··· Provided records ···

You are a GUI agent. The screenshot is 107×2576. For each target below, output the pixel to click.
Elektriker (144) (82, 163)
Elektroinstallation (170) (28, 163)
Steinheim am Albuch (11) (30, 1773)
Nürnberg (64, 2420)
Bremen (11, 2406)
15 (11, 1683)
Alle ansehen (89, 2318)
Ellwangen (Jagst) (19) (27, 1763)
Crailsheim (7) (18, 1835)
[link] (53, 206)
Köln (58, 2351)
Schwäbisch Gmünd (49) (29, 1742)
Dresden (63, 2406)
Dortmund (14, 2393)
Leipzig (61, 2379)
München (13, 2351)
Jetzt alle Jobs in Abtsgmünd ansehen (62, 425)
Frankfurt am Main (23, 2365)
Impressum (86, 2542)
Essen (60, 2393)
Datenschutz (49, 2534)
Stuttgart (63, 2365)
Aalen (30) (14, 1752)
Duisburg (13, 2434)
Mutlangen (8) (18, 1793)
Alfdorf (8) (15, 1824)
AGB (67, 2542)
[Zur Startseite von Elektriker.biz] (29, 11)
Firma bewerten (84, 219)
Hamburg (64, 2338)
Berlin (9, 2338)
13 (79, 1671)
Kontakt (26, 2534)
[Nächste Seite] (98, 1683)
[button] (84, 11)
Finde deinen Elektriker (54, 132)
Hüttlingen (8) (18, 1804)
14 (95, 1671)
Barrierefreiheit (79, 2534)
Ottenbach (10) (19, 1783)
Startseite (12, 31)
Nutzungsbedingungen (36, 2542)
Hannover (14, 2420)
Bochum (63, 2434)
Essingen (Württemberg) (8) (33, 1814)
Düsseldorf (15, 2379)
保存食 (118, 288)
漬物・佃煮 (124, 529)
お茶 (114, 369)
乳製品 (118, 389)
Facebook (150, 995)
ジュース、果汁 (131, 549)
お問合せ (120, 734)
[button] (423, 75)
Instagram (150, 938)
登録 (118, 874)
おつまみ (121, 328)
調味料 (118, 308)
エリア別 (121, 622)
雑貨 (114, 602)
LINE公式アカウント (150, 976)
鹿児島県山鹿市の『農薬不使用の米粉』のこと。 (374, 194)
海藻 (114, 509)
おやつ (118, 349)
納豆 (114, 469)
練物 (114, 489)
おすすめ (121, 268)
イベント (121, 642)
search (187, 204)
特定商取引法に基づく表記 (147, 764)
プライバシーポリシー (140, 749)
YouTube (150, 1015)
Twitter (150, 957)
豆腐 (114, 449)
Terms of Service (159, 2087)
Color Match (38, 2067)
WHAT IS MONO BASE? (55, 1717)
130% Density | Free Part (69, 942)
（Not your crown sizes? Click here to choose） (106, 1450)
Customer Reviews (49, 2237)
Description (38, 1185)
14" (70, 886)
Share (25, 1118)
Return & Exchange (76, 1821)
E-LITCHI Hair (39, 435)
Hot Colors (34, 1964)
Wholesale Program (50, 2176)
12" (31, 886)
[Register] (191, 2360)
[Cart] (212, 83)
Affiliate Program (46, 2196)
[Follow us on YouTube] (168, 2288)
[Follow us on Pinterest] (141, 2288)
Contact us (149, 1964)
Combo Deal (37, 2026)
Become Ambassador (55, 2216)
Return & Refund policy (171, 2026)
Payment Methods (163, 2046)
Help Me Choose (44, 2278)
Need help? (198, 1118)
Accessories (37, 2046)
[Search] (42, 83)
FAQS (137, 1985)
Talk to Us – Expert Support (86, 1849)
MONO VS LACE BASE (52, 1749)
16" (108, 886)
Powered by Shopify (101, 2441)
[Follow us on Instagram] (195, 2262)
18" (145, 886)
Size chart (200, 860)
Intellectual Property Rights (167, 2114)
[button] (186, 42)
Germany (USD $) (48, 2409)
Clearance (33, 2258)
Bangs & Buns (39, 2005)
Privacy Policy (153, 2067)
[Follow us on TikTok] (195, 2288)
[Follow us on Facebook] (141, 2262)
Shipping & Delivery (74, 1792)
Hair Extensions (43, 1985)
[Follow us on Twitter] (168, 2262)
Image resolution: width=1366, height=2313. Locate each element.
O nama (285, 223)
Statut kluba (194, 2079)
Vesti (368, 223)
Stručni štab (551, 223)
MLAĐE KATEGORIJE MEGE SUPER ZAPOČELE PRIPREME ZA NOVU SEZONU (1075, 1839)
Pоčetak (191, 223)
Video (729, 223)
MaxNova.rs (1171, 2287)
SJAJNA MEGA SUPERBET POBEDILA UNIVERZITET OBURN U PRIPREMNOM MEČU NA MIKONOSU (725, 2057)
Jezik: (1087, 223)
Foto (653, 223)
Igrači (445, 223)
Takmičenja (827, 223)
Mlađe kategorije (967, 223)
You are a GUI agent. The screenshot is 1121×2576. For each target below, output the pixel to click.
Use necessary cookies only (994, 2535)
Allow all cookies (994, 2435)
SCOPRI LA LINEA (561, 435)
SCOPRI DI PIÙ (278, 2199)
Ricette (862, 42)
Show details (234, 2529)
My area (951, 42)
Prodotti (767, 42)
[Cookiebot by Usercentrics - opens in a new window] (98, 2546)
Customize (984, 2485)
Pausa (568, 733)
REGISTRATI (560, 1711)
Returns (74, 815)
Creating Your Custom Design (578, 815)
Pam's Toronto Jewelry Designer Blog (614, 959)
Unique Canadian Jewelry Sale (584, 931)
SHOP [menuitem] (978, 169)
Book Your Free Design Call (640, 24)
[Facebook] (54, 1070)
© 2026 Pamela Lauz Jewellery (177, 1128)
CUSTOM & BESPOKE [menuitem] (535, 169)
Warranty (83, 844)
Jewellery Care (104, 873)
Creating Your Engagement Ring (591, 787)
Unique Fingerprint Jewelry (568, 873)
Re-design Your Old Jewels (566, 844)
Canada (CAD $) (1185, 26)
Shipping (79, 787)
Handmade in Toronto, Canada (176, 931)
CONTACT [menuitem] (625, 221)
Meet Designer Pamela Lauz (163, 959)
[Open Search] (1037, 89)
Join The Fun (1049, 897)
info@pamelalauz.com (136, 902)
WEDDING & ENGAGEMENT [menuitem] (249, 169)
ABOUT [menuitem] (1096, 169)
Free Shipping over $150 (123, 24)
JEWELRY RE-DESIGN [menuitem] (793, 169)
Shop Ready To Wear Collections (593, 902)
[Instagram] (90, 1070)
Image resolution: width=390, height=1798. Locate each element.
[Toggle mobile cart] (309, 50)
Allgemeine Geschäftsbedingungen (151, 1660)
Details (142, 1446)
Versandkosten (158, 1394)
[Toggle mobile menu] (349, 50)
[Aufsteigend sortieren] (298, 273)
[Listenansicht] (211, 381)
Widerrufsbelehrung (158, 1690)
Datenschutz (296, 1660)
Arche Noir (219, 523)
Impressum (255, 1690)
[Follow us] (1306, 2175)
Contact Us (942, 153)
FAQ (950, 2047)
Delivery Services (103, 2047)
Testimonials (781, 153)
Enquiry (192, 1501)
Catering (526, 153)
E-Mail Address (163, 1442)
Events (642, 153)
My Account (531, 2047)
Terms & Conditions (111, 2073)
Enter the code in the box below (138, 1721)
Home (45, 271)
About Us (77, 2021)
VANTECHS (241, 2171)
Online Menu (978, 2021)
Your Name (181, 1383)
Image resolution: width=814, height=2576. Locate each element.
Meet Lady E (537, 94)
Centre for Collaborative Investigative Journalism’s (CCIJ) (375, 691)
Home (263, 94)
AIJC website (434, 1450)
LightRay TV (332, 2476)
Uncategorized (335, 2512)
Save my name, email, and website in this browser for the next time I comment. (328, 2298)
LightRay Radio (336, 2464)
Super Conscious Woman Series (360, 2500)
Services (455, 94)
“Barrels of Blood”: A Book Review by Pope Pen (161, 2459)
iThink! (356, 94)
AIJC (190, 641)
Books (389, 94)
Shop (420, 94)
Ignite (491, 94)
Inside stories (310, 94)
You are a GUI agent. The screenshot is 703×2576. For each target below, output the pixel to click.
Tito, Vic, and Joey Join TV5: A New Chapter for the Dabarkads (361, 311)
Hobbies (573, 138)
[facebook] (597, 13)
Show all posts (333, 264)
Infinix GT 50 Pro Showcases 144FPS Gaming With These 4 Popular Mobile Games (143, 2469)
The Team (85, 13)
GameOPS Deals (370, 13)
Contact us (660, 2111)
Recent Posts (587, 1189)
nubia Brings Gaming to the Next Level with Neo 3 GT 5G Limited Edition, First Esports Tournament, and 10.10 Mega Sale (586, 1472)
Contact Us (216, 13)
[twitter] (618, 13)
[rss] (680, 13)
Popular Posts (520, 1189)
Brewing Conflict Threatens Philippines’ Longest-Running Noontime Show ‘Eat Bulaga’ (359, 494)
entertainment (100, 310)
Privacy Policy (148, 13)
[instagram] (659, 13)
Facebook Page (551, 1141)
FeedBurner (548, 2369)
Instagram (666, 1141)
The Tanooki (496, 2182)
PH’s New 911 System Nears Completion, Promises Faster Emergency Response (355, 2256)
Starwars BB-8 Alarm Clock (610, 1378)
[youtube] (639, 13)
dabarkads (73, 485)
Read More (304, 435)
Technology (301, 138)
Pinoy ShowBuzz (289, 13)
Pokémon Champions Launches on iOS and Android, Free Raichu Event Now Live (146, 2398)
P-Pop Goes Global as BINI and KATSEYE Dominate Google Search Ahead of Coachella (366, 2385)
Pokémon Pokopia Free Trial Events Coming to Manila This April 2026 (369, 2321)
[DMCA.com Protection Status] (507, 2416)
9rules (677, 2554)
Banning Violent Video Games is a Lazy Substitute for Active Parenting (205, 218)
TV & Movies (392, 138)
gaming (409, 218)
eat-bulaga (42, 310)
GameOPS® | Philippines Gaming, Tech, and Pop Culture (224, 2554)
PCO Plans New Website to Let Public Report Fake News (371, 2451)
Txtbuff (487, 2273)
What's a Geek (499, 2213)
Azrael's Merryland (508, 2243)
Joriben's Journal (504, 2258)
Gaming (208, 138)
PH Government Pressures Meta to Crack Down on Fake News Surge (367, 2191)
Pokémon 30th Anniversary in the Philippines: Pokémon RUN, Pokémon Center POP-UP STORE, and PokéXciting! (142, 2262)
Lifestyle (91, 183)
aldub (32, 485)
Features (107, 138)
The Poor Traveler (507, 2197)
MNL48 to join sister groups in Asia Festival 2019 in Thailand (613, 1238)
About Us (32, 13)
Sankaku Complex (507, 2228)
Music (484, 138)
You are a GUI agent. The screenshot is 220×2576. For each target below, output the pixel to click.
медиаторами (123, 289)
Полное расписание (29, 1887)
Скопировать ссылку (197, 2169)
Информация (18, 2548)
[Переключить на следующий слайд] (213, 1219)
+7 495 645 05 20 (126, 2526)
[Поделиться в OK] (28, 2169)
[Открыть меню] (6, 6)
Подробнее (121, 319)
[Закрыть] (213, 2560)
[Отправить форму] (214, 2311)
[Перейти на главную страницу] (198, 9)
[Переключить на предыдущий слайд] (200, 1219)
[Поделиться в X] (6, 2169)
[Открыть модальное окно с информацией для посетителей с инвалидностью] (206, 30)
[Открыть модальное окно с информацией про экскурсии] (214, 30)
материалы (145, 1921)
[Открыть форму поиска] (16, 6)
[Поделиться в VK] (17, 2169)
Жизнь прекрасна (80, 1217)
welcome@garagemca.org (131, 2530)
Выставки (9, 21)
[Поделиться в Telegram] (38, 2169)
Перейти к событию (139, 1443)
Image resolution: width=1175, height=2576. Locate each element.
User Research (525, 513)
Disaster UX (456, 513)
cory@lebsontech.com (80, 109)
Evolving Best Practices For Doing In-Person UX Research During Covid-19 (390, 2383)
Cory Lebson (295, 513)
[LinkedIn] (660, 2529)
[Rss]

···

# About this exercise
Return, please, the lines of the data from the first through the line containing "鹿児島県山鹿市の『農薬不使用の米粉』のこと。 (374, 194)", both kept, exactly as they stand and nothing more.

# Task answer
You are a GUI agent. The screenshot is 107×2576. For each target below, output the pixel to click.
Elektriker (144) (82, 163)
Elektroinstallation (170) (28, 163)
Steinheim am Albuch (11) (30, 1773)
Nürnberg (64, 2420)
Bremen (11, 2406)
15 (11, 1683)
Alle ansehen (89, 2318)
Ellwangen (Jagst) (19) (27, 1763)
Crailsheim (7) (18, 1835)
[link] (53, 206)
Köln (58, 2351)
Schwäbisch Gmünd (49) (29, 1742)
Dresden (63, 2406)
Dortmund (14, 2393)
Leipzig (61, 2379)
München (13, 2351)
Jetzt alle Jobs in Abtsgmünd ansehen (62, 425)
Frankfurt am Main (23, 2365)
Impressum (86, 2542)
Essen (60, 2393)
Datenschutz (49, 2534)
Stuttgart (63, 2365)
Aalen (30) (14, 1752)
Duisburg (13, 2434)
Mutlangen (8) (18, 1793)
Alfdorf (8) (15, 1824)
AGB (67, 2542)
[Zur Startseite von Elektriker.biz] (29, 11)
Firma bewerten (84, 219)
Hamburg (64, 2338)
Berlin (9, 2338)
13 (79, 1671)
Kontakt (26, 2534)
[Nächste Seite] (98, 1683)
[button] (84, 11)
Finde deinen Elektriker (54, 132)
Hüttlingen (8) (18, 1804)
14 (95, 1671)
Barrierefreiheit (79, 2534)
Ottenbach (10) (19, 1783)
Startseite (12, 31)
Nutzungsbedingungen (36, 2542)
Hannover (14, 2420)
Bochum (63, 2434)
Essingen (Württemberg) (8) (33, 1814)
Düsseldorf (15, 2379)
保存食 (118, 288)
漬物・佃煮 (124, 529)
お茶 (114, 369)
乳製品 (118, 389)
Facebook (150, 995)
ジュース、果汁 (131, 549)
お問合せ (120, 734)
[button] (423, 75)
Instagram (150, 938)
登録 (118, 874)
おつまみ (121, 328)
調味料 (118, 308)
エリア別 (121, 622)
雑貨 (114, 602)
LINE公式アカウント (150, 976)
鹿児島県山鹿市の『農薬不使用の米粉』のこと。 (374, 194)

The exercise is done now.